Embora a erradicação da pobreza esteja em pauta na Rio+20, e nós no Brasil temos muito a dizer sobre isso, ela por si só não assegura a igualdade e há muitos bens e serviços disponíveis atualmente para uma minoria da população mundial aos quais o conjunto dela não pode aspirar, pois o planeta não o suportaria. Por exemplo, não seria possível ambientalmente que cada família no mundo tivesse um automóvel, embora, em princípio, seja um direito de todos!
Portanto, devemos focar na busca da igualdade, entre as pessoas e entre as nações. Para que isto seja sustentável, é preciso pensar em mecanismos eficazes de divisão da riqueza e de padrões de consumo igualitários e sustentáveis, implicando limites dos atuais padrões de consumo dos países desenvolvidos, bem como das elites nos países em desenvolvimento em combinação com a elevação dos padrões de consumo da maioria das populações do sul do planeta.

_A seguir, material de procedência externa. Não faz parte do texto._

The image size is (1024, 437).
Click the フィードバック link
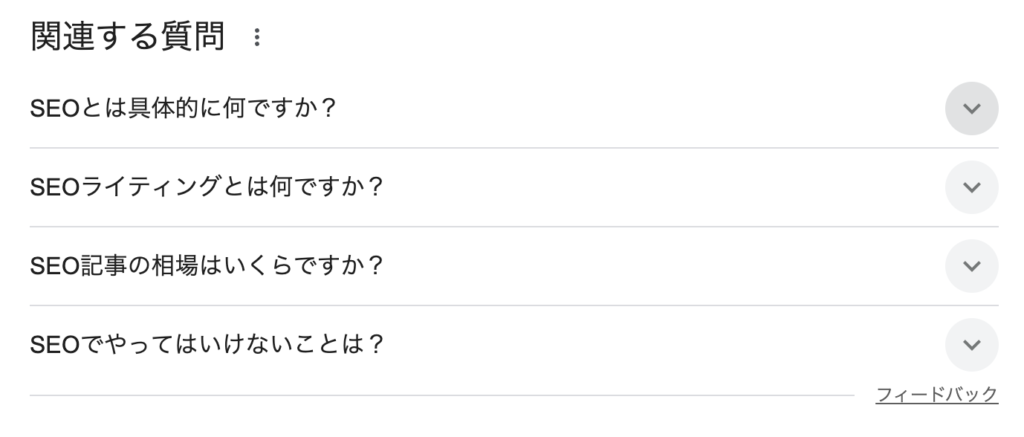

Esta mudança de paradigma requer medidas mais eficazes e imediatas sobre a contenção do aquecimento global e, consequentemente, a implementação de uma economia menos apoiada nas fontes fósseis de energia. Sabemos que isso não é fácil de alcançar e os países em desenvolvimento não podem ter suas oportunidades anuladas devido à irresponsabilidade ambiental de outros. Por isso é que falamos numa transição justa e equilibrada. Mas ela precisa ocorrer de fato, senão todos perderemos.

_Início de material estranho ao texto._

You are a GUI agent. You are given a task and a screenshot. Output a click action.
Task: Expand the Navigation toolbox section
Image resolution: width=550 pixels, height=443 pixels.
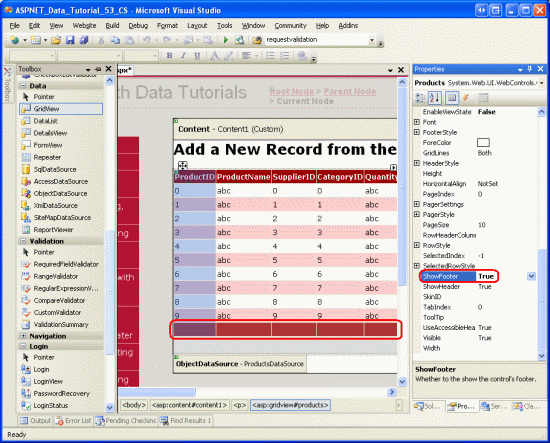coord(23,336)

O posicionamento sobre o tripé do desenvolvimento sustentável, o econômico, o social e, particularmente, o ambiental, não é monopólio de nenhum partido político, tampouco do PT, que tem seus mártires na luta em defesa de causas ambientais, entre eles Chico Mendes, assassinado no Acre em 1989.
Nós do PT continuaremos a contribuir com este debate e com o processo preparatório da Rio+20, além da implementação posterior de suas resoluções.

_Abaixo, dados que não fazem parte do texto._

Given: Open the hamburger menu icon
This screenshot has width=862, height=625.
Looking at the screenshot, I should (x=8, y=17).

Como mencionei no início, o tema do desenvolvimento sustentável é amplo e mexe com muitos interesses. O nosso papel como partido é ajudar a compô-los da melhor maneira possível para dar continuidade às iniciativas de nosso governo federal desde 2003. E continuaremos a fazê-lo nos governos estaduais, no parlamento, nos estados e municípios onde tivermos voz. Não por outra razão, firmamos há pouco a Carta Compromisso para promover a Plataforma Cidades Sustentáveis, sinalizando nosso engajamento, antes, durante e depois das eleições, na promoção do desenvolvimento sustentável.
Finalmente, queremos deixar claro que, quando as composições de interesses não forem possíveis, temos o nosso lado. Que é o mesmo dos trabalhadores, dos pequenos produtores, dos estudantes, dos empreendedores responsáveis, das mulheres, dos negros, dos povos da floresta, enfim, da maioria do nosso povo.
Por isso, estaremos no Rio de Janeiro tanto nas atividades oficiais no “Rio Centro”, quanto, uma vez mais, na “Cúpula dos Povos” no Aterro do Flamengo."